6 Ways to Cultivate Motivation in Your Organization

How to Nail the Ever-Elusive Motivation-Factor to Engage Employees and Boost Productivity

In the last three decades we’ve seen a dramatic shift in workplace dynamics. In the early 1980s more than 90% of the workforce had a boss. Now that’s dropped over one-third. That’s a lot of people working as freelancers or in contracted positions. And with the change in dynamics, motivation is increasingly more elusive and more important to pin down.*

In BusinessDictionary.com,motivation is defined as “Internal and external factors that stimulate desire and energy in people to be continually interested and committed to a job, role, or subject, or to make an effort to attain a goal.”

In some circumstances, it’s pretty cut and dry: a NavySEAL team, a baseball team playing for the pennant, an athlete competing in elite sports events.

But with a diverse group of employees with different backgrounds and expectations, how do you pin down motivation?

You cultivate it.

We’ve been sold the idea that some people are motivated and some are complacent. This pretty much throws millions of potentially great workers under the bus. Motivation is a skill that you can teach, and develop, in your organization. Here’s how.

1. Autonomy is key for fostering motivation in any workplace. Human beings are “born to choose.” We have a biological need to control. Good managers let employees “take control” of their work, the decisions they make, and how they will map their way to their goals.

2. Give employees options. This is called oriented planning – focus on the goal, not the road. Sometimes the range of control of an employee is narrow. It’s unrealistic to think that a factory-line worker can make dramatic changes in her position. But as long as an employee is offered choices – whether it be which shift to take, when she wants break time, whether she wants to log overtime or not – there’s an element of control in her hands. A good manager, then, gives options. Options allow employees to assert control.
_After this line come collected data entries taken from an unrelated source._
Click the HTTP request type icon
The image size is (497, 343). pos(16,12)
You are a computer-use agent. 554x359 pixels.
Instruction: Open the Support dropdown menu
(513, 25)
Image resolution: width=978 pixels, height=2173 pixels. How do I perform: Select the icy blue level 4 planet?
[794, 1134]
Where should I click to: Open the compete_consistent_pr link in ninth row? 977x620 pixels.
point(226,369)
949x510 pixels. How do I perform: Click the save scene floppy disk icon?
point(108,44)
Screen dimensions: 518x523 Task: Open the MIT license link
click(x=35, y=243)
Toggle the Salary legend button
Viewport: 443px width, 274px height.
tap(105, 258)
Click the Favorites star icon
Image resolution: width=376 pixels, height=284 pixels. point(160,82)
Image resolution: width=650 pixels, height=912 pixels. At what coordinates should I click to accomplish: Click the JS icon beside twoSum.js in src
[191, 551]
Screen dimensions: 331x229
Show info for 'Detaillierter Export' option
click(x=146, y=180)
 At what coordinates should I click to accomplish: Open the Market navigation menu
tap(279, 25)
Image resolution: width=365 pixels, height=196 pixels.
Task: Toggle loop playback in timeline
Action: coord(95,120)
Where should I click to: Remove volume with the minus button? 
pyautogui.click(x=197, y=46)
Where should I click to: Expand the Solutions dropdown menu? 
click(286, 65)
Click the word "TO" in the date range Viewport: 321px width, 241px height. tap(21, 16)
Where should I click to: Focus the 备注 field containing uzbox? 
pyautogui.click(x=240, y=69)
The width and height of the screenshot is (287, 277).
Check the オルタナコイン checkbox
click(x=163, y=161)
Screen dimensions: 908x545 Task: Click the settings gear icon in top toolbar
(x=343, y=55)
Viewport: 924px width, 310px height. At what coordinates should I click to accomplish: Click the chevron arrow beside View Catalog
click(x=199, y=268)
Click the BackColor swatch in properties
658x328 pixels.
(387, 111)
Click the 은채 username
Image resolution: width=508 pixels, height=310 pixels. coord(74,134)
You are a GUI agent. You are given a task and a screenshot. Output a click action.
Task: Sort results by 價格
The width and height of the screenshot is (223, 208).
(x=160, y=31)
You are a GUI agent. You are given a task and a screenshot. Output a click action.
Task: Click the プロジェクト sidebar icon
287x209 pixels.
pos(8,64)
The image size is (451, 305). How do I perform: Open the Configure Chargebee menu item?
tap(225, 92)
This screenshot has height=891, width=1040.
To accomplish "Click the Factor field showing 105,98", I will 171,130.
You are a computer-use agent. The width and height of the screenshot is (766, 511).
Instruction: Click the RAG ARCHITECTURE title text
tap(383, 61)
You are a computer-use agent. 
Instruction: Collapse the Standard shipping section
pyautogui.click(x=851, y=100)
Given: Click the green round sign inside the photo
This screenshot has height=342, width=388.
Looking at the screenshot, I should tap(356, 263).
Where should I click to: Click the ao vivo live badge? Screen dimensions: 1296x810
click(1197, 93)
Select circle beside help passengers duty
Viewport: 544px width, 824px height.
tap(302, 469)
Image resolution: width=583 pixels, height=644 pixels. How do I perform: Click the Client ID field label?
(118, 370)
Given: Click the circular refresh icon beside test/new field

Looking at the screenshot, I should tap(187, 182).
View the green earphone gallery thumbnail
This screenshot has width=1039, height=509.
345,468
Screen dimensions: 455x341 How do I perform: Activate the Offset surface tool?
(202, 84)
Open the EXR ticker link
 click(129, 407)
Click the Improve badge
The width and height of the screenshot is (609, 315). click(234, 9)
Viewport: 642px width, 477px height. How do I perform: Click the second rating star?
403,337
3. Accountability plays a big part of motivation. Holding employees to a standard and being consistent with your expectations will rub off. Make goals public. Make integrity part of the fabric of your business. This goes for both individual and team goals.

4. Competence is a huge factor in cultivating motivation. A culture of continuous improvement, means training employees and giving them the tools they need to get the job done. How can an employee do the job right without this?

5. Get to know your team. Make things personal and cultivate relationships at the workplace. Have a workplace that values a work-home balance. People motivate people.

6. Mind your “Ps” … purpose, purpose, purpose. We can’t be more emphatic about this. How does each employee contribute to the mission and goal of the organization? And is each employee aware of how critical her piece is to the organization? If that’s not clear, then you have a lot of work to do.

By cultivating motivation, you’re creating the foundation to a powerful work force. Employee engagement isn’t a quick-fix. Getting to the crux of what makes your employees tick, however, is a great place to begin.